Listed in: Spanish, as SPAN-41
Roberto Marquez (Section 01)
This seminar focuses on an exploration of Haiti, its history and the fiction which that history and experience—as place, emblem, broader symbol, and metaphor—have given rise to. The site of a signal revolution which “lies at the crossroads of multiple discourses as a defining moment in world history,” Haiti is the world’s only Republic brought into being by the successful revolt of slaves. It is Latin America’s first post-colonial state, as well as the second of this hemisphere’s independent nations. It is, likewise, initial locale, provoking source and inspiration for the literary “Marvelous American Reality” Alejo Carpentier and the Haitian novelist Jacques Stéphen Alexis both consider as archetypically Haitian and American: a reality of marvel which, they maintain, Haiti at once produces, embodies, and imaginatively inspires.

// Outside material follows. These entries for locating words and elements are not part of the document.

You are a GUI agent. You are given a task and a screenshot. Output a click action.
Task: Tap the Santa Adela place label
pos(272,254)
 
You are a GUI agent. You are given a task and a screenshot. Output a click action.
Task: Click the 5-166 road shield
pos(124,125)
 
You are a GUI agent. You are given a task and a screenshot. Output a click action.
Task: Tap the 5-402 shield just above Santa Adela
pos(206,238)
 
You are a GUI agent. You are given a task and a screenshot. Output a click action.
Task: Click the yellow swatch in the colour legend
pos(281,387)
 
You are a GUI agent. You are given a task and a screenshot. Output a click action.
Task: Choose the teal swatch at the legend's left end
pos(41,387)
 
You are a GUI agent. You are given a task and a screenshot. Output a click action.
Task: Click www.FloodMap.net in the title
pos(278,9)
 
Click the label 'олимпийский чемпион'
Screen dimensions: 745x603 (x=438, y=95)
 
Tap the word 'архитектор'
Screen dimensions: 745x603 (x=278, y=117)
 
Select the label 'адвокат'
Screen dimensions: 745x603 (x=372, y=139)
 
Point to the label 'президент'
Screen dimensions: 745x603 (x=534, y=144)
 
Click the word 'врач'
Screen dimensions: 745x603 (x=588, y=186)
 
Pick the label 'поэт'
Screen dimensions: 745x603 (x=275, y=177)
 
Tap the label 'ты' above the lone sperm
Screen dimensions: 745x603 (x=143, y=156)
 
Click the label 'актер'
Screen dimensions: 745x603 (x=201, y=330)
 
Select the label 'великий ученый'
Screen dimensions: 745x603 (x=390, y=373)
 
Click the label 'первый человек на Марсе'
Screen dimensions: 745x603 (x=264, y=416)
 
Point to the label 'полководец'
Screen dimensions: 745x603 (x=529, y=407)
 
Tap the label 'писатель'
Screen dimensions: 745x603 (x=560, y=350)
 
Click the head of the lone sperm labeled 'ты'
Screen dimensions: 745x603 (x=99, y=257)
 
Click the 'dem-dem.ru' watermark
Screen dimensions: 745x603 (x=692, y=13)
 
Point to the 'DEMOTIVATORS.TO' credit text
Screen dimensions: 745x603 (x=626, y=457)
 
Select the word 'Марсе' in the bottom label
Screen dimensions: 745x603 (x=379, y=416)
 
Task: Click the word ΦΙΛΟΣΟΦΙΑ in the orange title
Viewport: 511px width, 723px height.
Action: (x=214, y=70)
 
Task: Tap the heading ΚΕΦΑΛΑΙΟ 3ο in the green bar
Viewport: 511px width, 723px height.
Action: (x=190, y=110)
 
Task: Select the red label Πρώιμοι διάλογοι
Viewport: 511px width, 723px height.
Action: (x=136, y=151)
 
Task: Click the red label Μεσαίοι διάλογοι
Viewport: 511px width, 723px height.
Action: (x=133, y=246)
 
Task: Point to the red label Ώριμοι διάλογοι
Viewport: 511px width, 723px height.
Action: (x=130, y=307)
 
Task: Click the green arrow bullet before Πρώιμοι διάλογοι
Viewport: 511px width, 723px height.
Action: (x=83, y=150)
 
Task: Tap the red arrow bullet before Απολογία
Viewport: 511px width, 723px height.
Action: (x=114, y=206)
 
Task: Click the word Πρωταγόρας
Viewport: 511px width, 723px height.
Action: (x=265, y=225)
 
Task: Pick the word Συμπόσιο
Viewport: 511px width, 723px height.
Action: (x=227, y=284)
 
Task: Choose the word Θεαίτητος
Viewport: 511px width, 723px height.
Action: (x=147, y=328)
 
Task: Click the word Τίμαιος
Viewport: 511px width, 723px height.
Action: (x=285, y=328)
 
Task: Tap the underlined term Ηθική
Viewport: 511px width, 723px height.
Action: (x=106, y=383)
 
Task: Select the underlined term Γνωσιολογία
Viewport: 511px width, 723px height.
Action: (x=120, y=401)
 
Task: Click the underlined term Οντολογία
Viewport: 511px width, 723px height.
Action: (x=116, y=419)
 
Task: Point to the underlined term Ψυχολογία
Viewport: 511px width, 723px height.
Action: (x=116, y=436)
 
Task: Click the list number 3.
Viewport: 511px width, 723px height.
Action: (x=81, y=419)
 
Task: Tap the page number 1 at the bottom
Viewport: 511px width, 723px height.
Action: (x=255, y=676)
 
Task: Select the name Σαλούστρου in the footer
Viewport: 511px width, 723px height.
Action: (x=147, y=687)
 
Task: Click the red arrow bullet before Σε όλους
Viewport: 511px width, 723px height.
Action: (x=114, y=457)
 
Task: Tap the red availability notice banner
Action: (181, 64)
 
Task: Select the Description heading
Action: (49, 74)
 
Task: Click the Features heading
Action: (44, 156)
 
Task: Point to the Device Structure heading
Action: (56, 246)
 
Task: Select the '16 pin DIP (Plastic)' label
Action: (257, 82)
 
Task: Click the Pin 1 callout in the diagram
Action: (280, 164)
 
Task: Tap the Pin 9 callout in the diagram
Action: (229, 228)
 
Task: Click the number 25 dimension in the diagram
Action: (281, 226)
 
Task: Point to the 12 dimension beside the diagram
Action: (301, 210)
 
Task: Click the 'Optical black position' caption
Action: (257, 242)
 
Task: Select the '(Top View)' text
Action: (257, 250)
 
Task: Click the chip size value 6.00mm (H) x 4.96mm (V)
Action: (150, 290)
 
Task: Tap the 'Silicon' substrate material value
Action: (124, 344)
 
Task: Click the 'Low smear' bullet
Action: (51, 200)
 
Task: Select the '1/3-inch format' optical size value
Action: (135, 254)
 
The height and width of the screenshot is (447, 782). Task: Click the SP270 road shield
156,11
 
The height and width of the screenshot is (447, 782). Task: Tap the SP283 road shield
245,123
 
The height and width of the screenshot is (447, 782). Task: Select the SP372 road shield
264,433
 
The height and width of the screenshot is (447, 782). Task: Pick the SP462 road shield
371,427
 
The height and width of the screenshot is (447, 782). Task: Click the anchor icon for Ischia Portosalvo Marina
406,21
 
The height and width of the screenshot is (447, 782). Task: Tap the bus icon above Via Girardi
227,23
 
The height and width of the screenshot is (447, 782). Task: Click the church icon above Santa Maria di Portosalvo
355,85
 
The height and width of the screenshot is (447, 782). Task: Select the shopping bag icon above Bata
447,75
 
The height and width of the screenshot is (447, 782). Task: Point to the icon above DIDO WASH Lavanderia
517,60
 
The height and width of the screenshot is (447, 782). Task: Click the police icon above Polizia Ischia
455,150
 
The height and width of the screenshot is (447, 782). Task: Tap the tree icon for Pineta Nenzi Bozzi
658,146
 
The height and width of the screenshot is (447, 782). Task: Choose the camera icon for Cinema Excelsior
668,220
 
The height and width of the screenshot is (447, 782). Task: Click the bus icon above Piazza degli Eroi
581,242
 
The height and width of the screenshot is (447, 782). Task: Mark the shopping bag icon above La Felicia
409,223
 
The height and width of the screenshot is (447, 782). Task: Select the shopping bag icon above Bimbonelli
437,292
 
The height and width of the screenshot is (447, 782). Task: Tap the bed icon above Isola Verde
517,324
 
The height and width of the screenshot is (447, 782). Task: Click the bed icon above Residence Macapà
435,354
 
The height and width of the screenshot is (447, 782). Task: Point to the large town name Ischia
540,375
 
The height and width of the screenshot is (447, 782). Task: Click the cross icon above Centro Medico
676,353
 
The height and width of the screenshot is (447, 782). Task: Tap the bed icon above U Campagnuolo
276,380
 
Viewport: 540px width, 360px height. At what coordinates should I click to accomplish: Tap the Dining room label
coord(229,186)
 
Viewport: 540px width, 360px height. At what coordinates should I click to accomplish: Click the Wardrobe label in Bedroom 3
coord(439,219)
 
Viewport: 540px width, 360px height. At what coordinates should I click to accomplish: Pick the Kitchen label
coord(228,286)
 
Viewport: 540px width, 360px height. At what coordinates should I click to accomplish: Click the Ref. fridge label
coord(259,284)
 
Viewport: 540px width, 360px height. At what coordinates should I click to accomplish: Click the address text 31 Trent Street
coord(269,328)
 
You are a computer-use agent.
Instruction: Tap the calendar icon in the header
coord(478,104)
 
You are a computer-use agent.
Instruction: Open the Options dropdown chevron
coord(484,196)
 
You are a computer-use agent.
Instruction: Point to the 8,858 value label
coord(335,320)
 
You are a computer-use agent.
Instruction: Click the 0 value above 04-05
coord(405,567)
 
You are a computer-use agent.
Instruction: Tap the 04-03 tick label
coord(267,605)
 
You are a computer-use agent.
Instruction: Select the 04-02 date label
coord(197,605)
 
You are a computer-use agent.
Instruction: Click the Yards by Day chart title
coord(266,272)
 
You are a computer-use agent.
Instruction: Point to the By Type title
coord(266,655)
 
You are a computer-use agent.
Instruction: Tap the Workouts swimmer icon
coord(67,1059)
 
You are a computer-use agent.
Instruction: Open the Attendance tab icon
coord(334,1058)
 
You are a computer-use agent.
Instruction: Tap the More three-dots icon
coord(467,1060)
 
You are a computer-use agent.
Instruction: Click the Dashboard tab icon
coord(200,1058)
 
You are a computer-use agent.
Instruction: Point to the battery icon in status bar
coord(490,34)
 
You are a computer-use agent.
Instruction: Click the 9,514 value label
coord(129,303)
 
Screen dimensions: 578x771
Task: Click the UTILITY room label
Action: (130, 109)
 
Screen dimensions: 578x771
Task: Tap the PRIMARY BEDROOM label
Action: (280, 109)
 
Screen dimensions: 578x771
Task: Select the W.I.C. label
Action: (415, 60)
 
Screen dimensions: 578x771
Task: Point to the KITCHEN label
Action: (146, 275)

With the elements of Haitian history as our common fund and contextual backdrop, students will critically read and compare Haitian theme novels by Hispanic writers such as Carpentier (Cuba) with those of contemporary Haitian authors in whose work the enduring legacies, current dilemmas and complexities of Haiti’s experience are also the principal object of narrative passion and concern.
This course will be taught in English. Spanish majors who wish to count this course toward fulfillment of requirements will be invited to write papers in Spanish.
Fall semester. Visiting Professor Márquez.